An alliance that is appalled by a City Planning Department that is willing to ignore or even shred environmental and public transparency considerations, if not the downright laws meant to enforce them--and create a legal debacle similar to the digital billboard dilemma

Right now, Planning appears hell-bent (perhaps by orders from the Mayor) to allow transit-adjacent--but certainly NOT transit-oriented--overdevelopment to be allowed in a manner that will restrict public access to the future Expo Line and allow variances and zoning changes without the public benefit that is supposed to occur in return for said variances and changes. 
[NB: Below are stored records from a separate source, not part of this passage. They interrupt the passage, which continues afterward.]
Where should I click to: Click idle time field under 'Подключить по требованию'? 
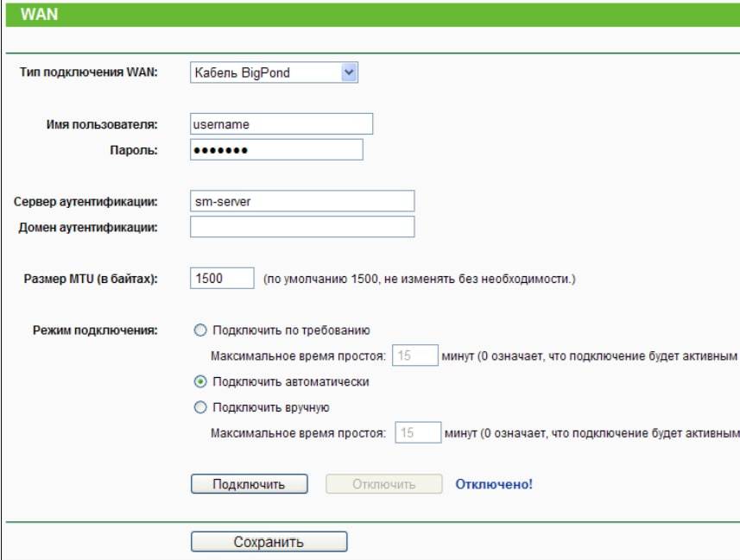tap(414, 356)
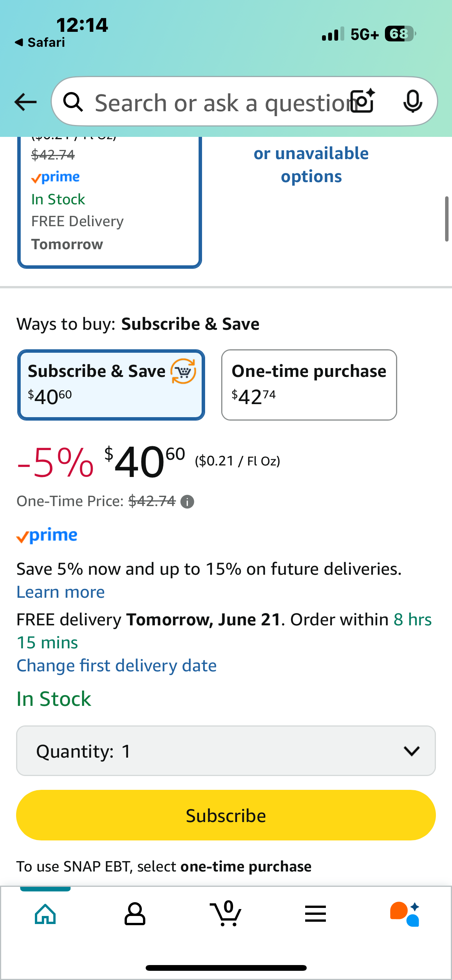Image resolution: width=452 pixels, height=980 pixels.
Task: Tap the microphone voice search icon
Action: tap(413, 102)
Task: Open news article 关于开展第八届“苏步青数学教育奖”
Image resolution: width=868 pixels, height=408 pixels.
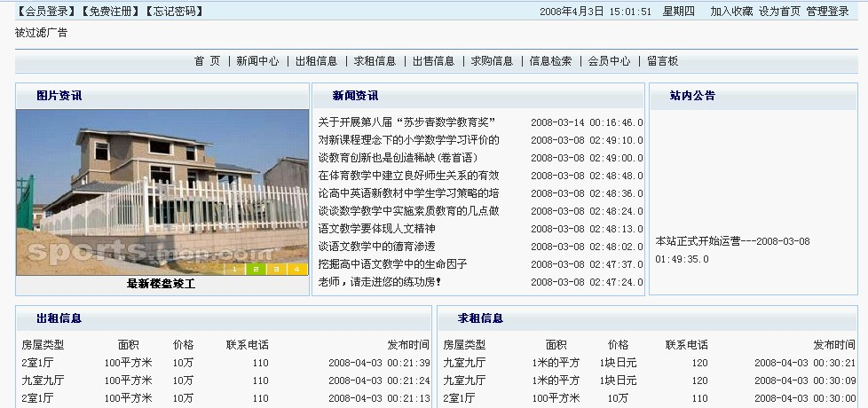Action: (406, 122)
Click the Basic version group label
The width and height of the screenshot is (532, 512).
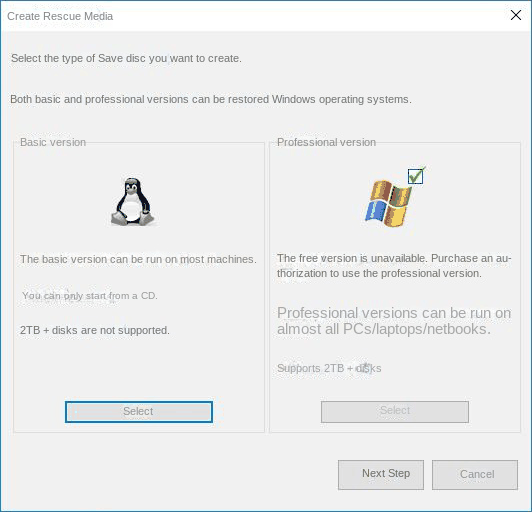point(53,142)
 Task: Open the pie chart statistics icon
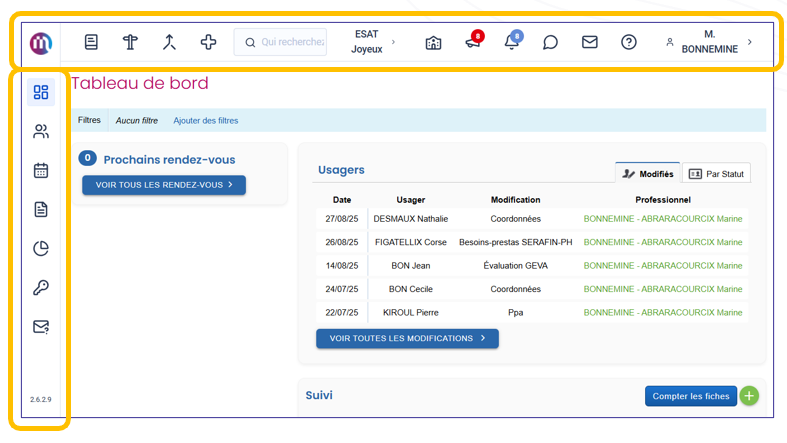coord(41,249)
It's bad enough that City Planning--and potentially the City Council--is willing to ignore the pleas of the Sierra Club and the Westside (who are being summarily dismissed as "NIMBY's", even the progressives who voted for the Expo Line), but it's another thing altogether when City Planning might have knowingly or unknowingly enabled a developer to break the law because of "overriding considerations": 

1) In particular, the legality of the Floor to Air Ratio (allowing a higher project based on the ground surface area) is in question, because it appears that the publicly-owned Expo Line right of way was included in the calculation of the size of the Casden/Sepulveda project, which is NOT being built over the Expo Line. 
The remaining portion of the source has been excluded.